Boeing also has to divest Spirit's aerostructures facility in Subang, Malaysia, to Composites Technology Research Malaysia. And it doesn't end there—Boeing is required to provide transition support to both Airbus and CTRM to ensure production handovers go smoothly and don't disrupt existing supply chains.
Why Regulators Drew the Line
The FTC's concern is straightforward: without these divestitures, Boeing would gain too much control over critical aircraft components, potentially squeezing out competitors. The asset sales are designed to safeguard rival manufacturers' access to essential parts like fuselages and wings, protecting competition in both commercial and military aircraft markets.

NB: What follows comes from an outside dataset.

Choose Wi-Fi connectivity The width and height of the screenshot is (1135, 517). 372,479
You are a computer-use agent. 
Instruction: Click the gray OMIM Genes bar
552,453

There are additional strings attached. Spirit and Boeing must continue supplying aerostructures to competing manufacturers for existing and future military contracts. Spirit cannot favor Boeing or withhold materials or confidential data from other aircraft builders—a provision meant to keep the playing field level.
The FTC approved the consent order with a 2-0 vote. The order now enters a 30-day public comment period before becoming final. Assuming Boeing complies with the new terms, the acquisition can still proceed, just with a smaller footprint than originally planned.
BA Price Action: Boeing shares traded 1.5% lower at $202.30 at last check Wednesday. SPR shares climbed 2.72% to $38.56 at the time of publication.